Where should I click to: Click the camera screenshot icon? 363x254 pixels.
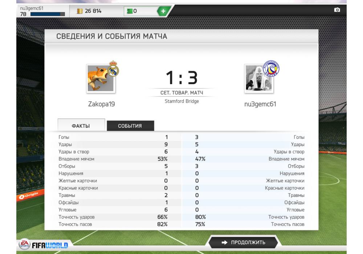(x=337, y=10)
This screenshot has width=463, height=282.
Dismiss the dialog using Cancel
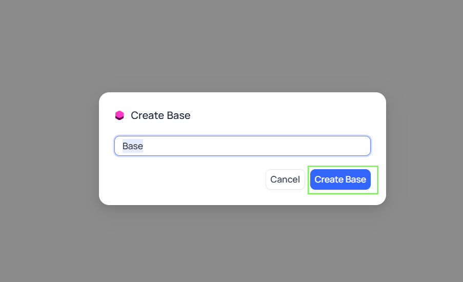click(x=285, y=179)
● ● ● ●
• _Task item_
Would you please copy, exactly and only, the lines from the one with "This screenshot has width=463, height=282." through the end of the entries above, skipping every picture?

• _Solution to this task_
This screenshot has width=463, height=282.
Dismiss the dialog using Cancel
click(x=285, y=179)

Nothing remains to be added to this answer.